Au fond de moi, je suis fière. Les épreuves du moment ne sont plus des tortures mentales indicibles. J'ai quitté la tempête qui casse les branches pour des vents qui font chanter les feuilles.

J'ai retardé beaucoup de choses dans ma vie, par peur, par manque de confiance. Et aujourd'hui, après avoir traversé des épreuves de force, j'ai découvert des limites que je ne me soupçonnais pas et qui me font me sentir, non pas plus forte, mais plus solide et plus viable. C'est drôlement kiffant de pouvoir dire haut et fort, j'ai confiance en moi, j'ai confiance en ce que je fais, ce que je construis. C'est probablement passager, mais c'est délicieux.

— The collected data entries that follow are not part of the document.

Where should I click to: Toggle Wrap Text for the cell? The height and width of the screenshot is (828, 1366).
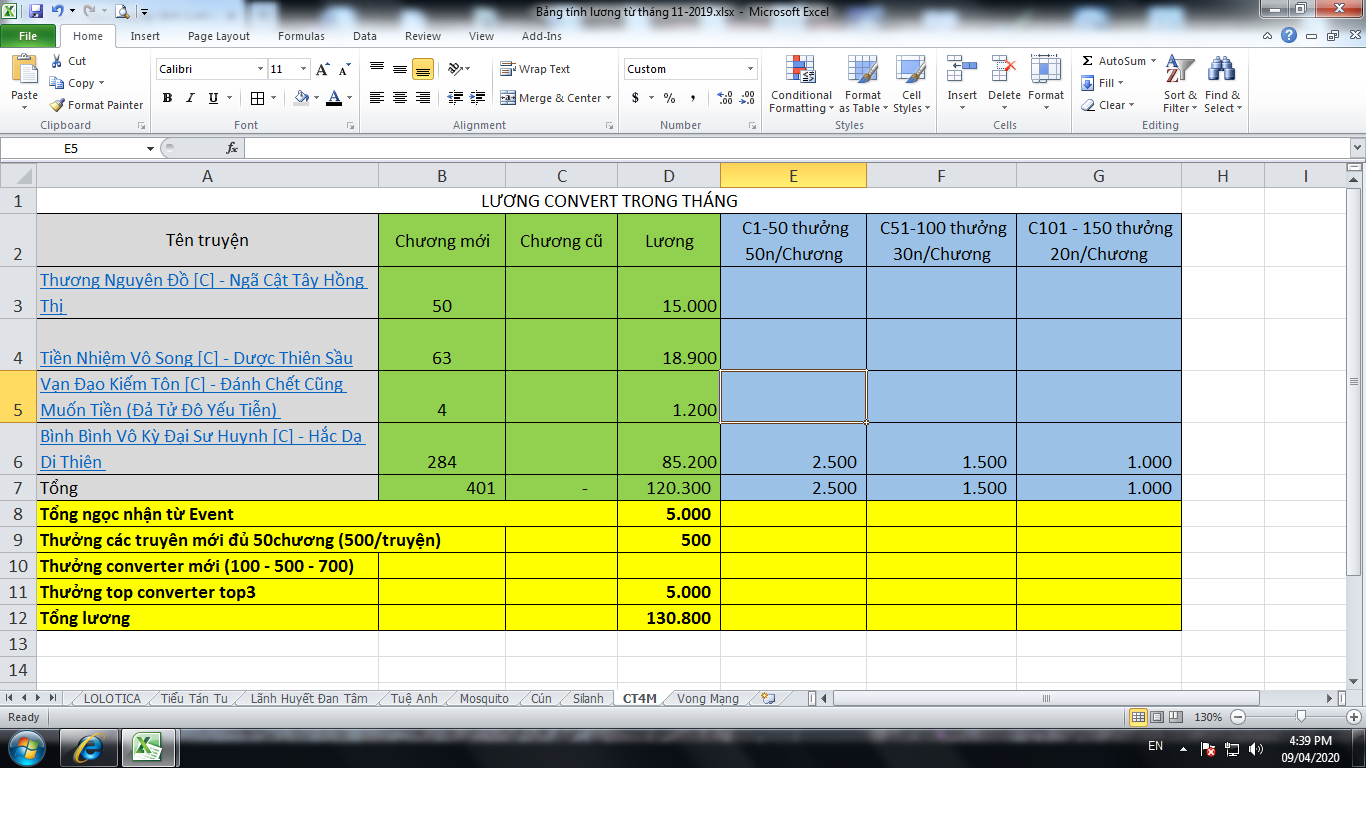535,69
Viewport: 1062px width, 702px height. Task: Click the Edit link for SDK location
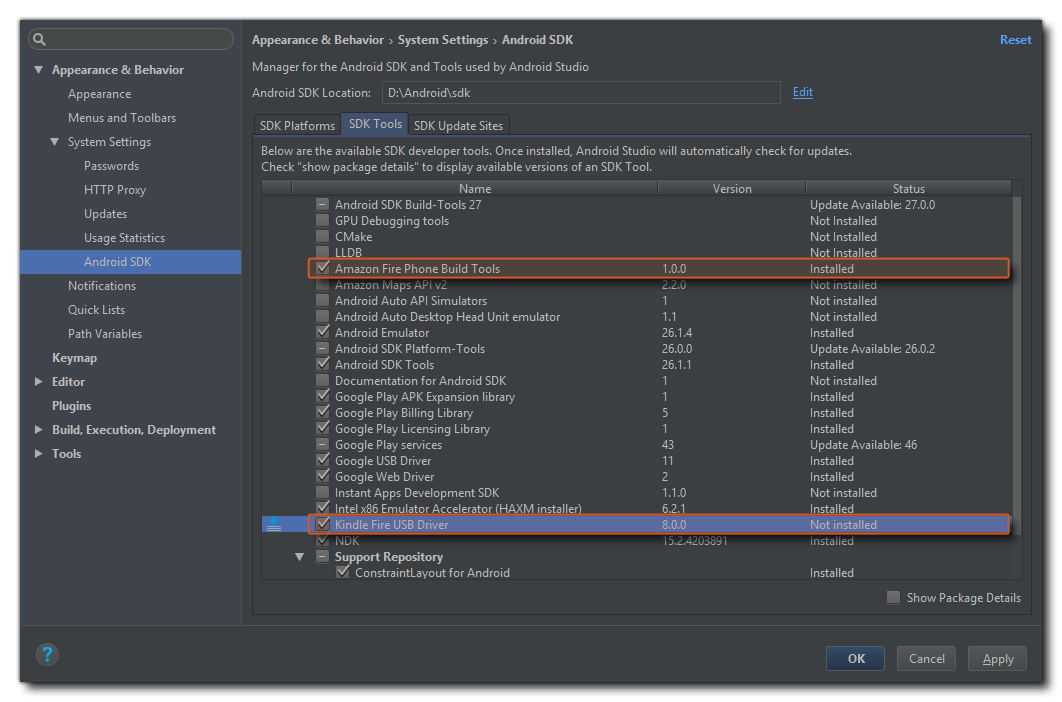coord(802,92)
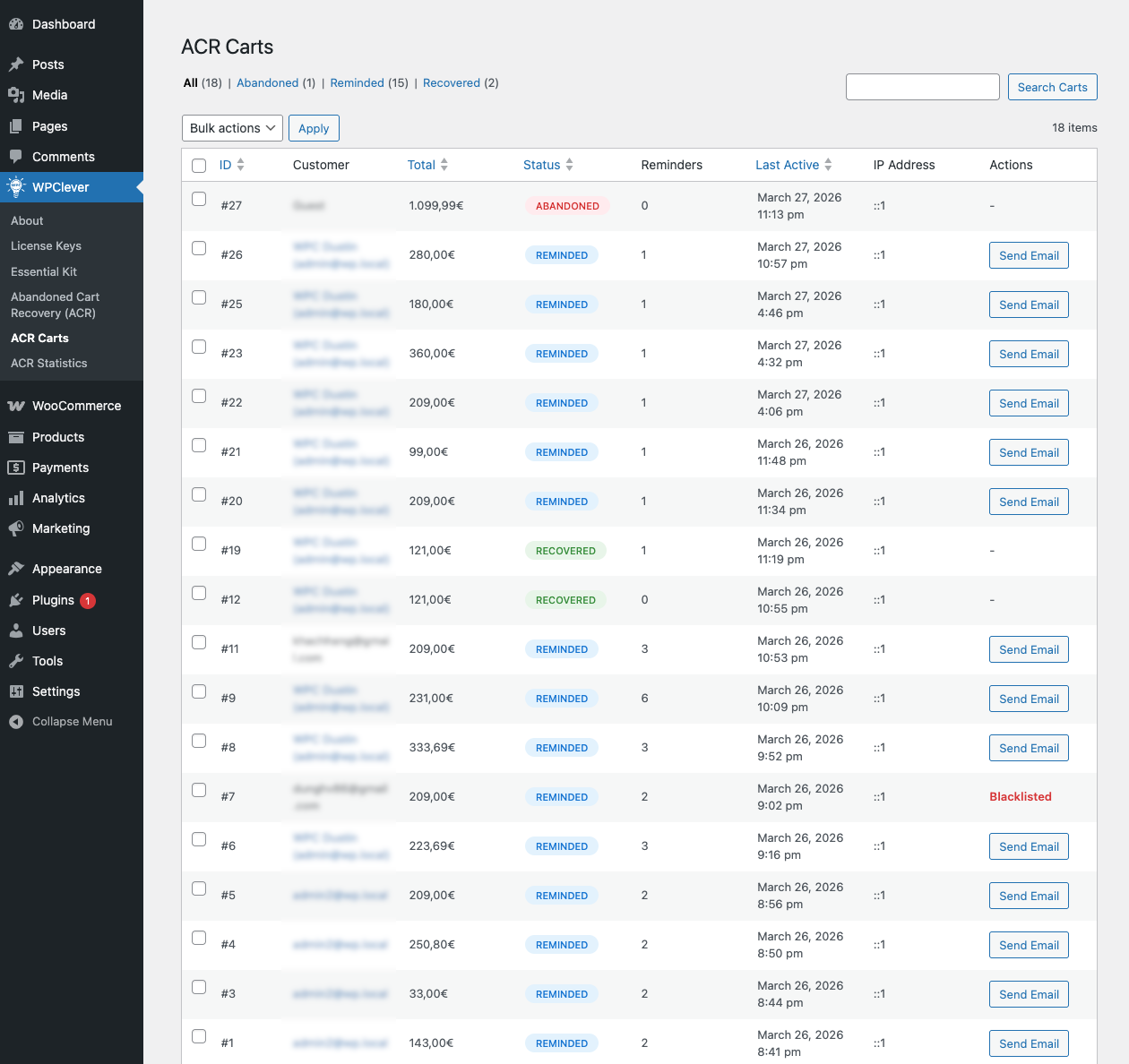The height and width of the screenshot is (1064, 1129).
Task: Open Media via its sidebar icon
Action: tap(16, 95)
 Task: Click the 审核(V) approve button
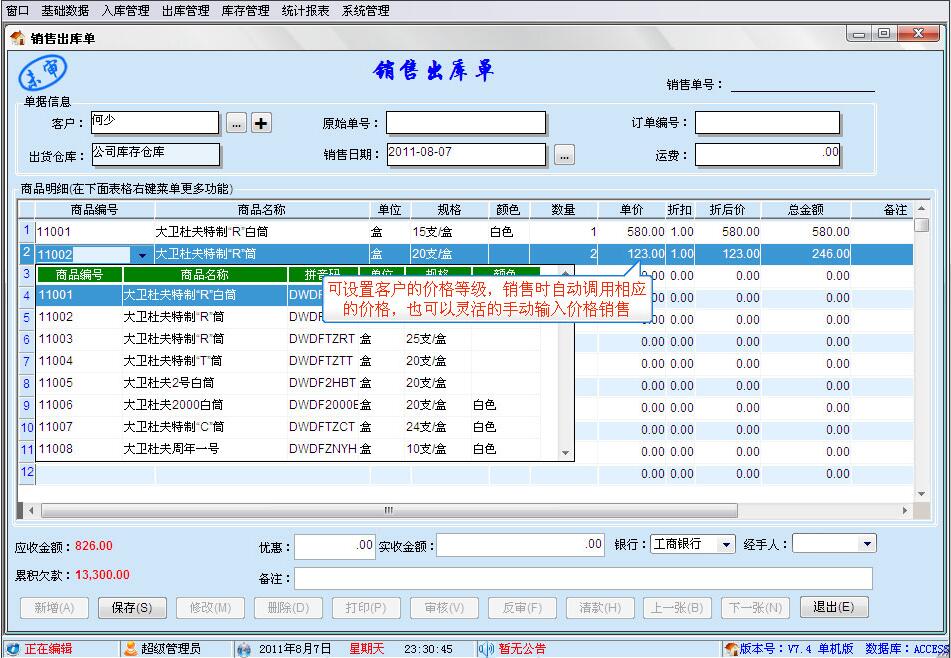pyautogui.click(x=443, y=607)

Je viens de clore les démarches qui me permettront de vendre très prochainement mes créations sur les marchés, dans les foires, dans les comités d'entreprise qui voudront bien de moi, dans les boutiques que mes créations séduiront. J'ai tout bien fait, stage à la chambre des métiers, banquier, assureur... Tout. Et pourtant, si vous saviez comme ces démarches ne me ressemblent pas. Tous ces gens qui parlent argent, prévisionnel, charges quand moi je parle confort de vie, amour de ce que je fais et emplois sur mesure.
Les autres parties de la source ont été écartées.